Zaunweg 6
5071 Wals-Siezenheim
Österreich

Warema Austria betreut den österreichischen Markt für technischen Sonnenschutz von Salzburg aus: Raffstoren an Bürofassaden, Markisen über Terrassen, dazu die Steuerung, die beides bei aufkommendem Wind automatisch einfährt. Rund 30 Mitarbeitende gehören zum Team, sieben davon sind als Vertriebsberater regional in den Bundesländern unterwegs, einer kümmert sich ausschließlich um Steuerungstechnik. Im Rücken steht ein Familienunternehmen, das seit 1955 Sonnenschutz baut und heute rund 5.000 Menschen beschäftigt.
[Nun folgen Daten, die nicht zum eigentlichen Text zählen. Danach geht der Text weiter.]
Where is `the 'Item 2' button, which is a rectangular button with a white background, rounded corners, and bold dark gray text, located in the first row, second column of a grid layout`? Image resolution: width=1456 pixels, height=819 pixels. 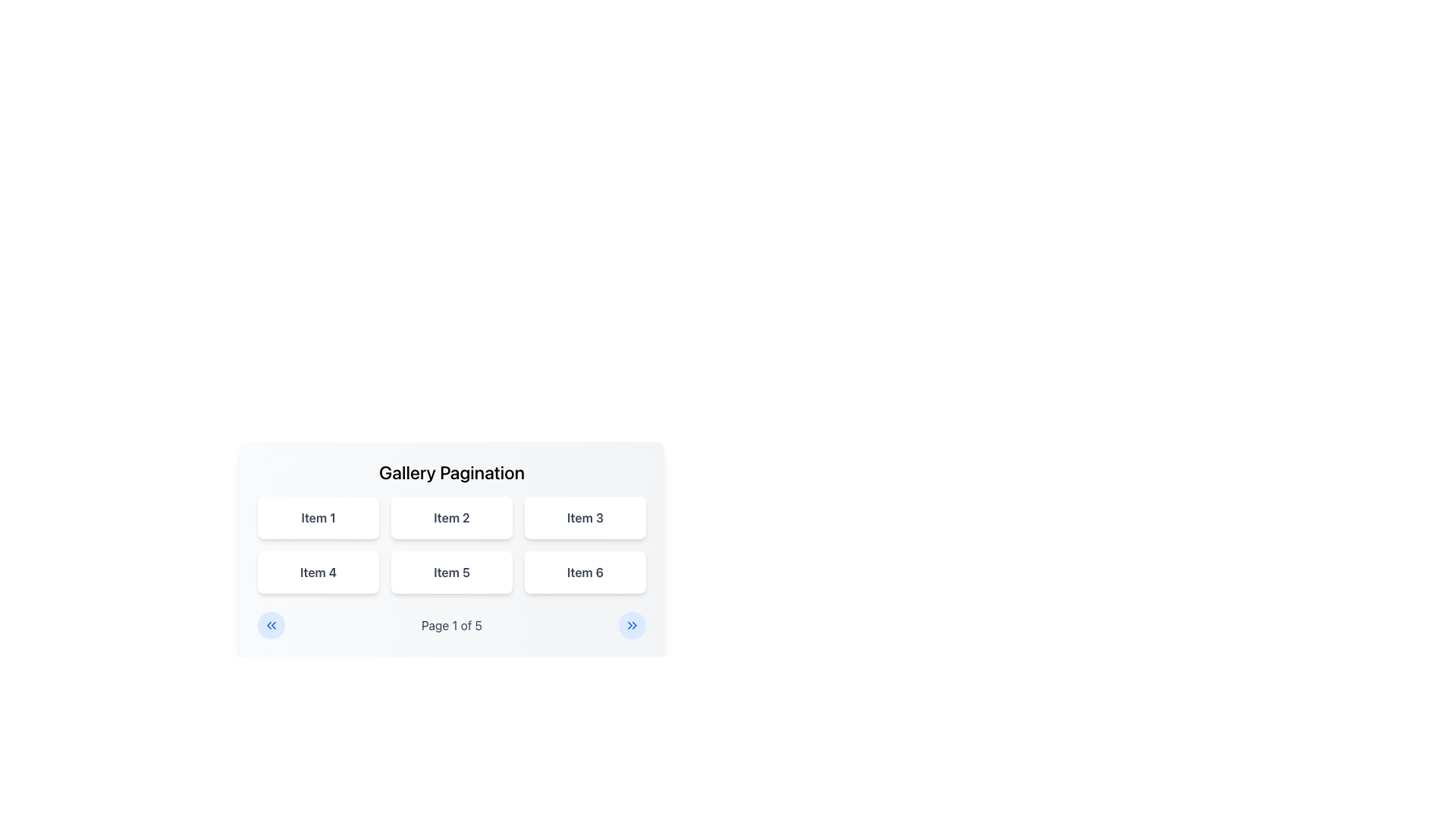
the 'Item 2' button, which is a rectangular button with a white background, rounded corners, and bold dark gray text, located in the first row, second column of a grid layout is located at coordinates (450, 516). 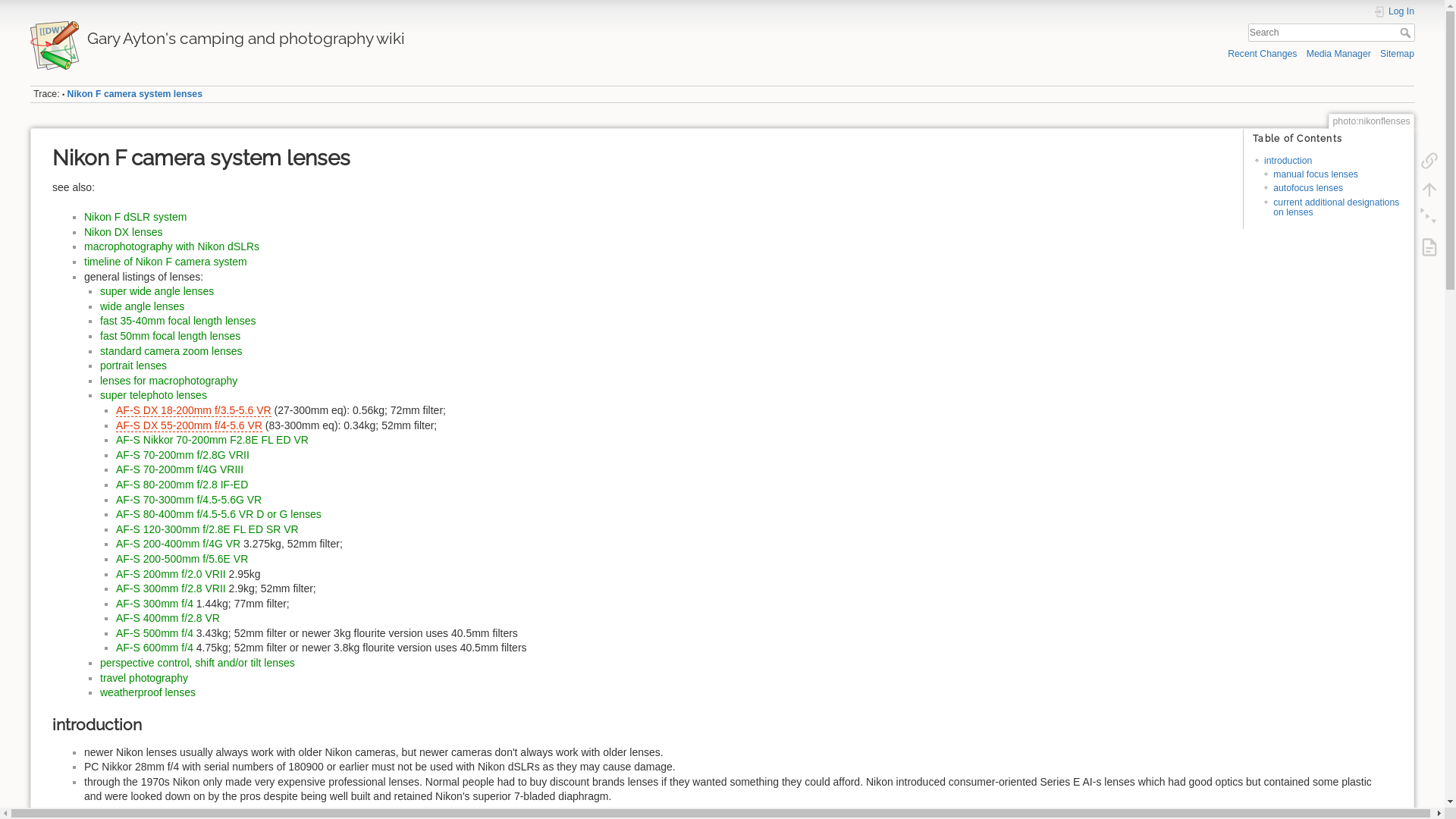 I want to click on 'AF-S 120-300mm f/2.8E FL ED SR VR', so click(x=206, y=529).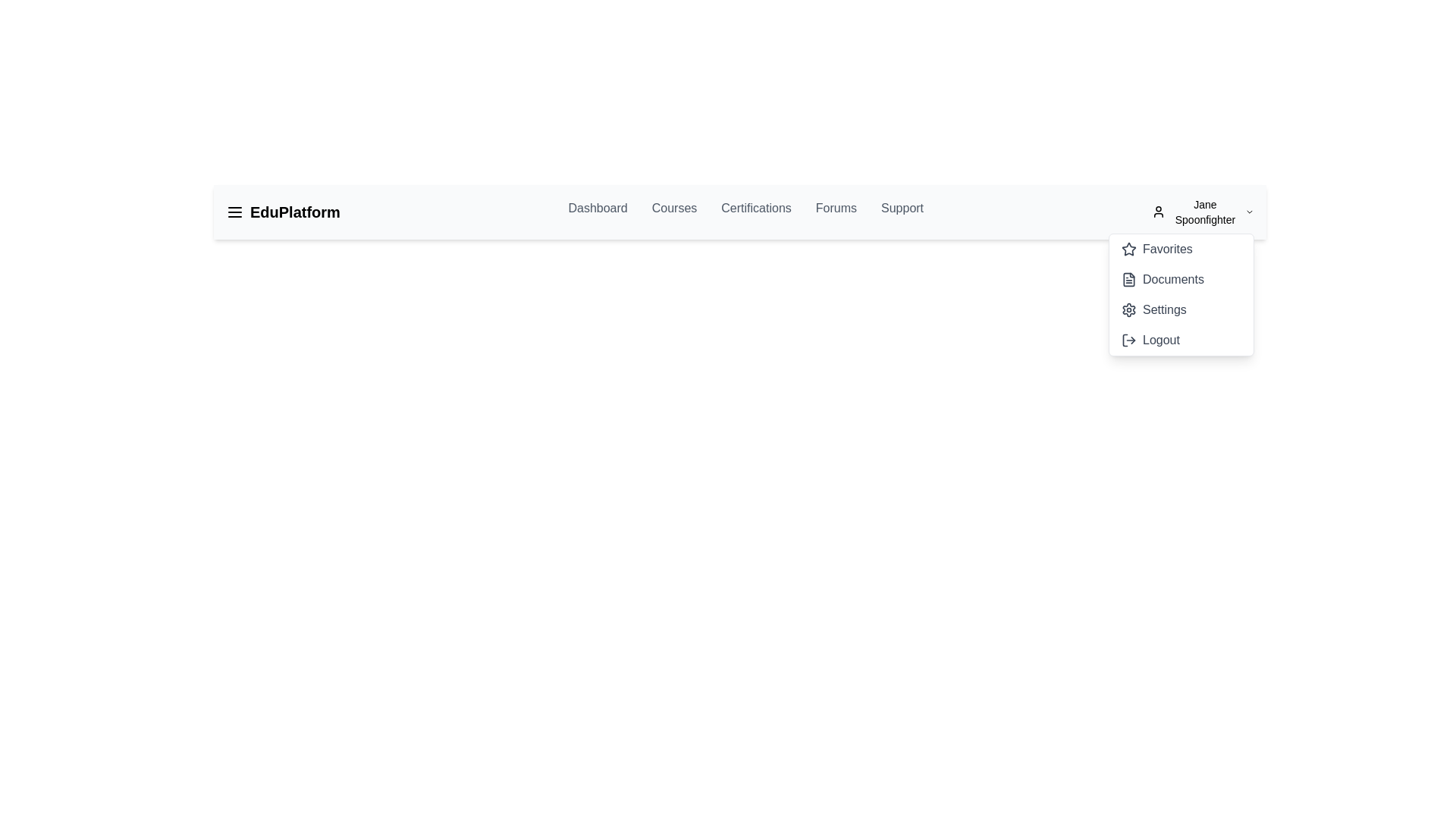 The image size is (1456, 819). I want to click on the Dropdown Menu Toggle element labeled 'Jane Spoonfighter' in the top-right of the navigation bar to interact with it, so click(1202, 212).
Das Geschäft läuft über den Fachhandel. Bestellt wird von Sonnenschutztechnikern, Fensterbauern und Elektrofachbetrieben, die die Anlagen montieren und in Betrieb nehmen; Architektinnen und Bauherren kommen früher dazu, in der Planungsphase. Entsprechend technisch ist die Arbeit im Innendienst: Anfragen kalkulieren, Aufmaße prüfen, Steuerungen konfigurieren, Verarbeiter schulen. Das Produktprogramm reicht vom außenliegenden Sonnenschutz über Lamellendächer und Insektenschutz bis zur eigenen Smart-Home-Steuerung, die Behänge nach Sonnenstand und Wetter fährt.
Die österreichische Gesellschaft ist seit Oktober 2005 im Firmenbuch eingetragen. Geschäftsführung, Innendienst und die technischen Abteilungen sitzen in Salzburg, ein zweiter Standort liegt in Wiener Neudorf südlich von Wien. In Salzburg steht außerdem das Sonnenforum, ein Schauraum mit rund 350 Quadratmetern, in dem die Produkte nicht als Muster an der Wand hängen, sondern im Betrieb zu sehen sind. Beraten wird dort auch direkt, was neben Vertrieb und Anwendungstechnik ein eigenes Tätigkeitsfeld ergibt.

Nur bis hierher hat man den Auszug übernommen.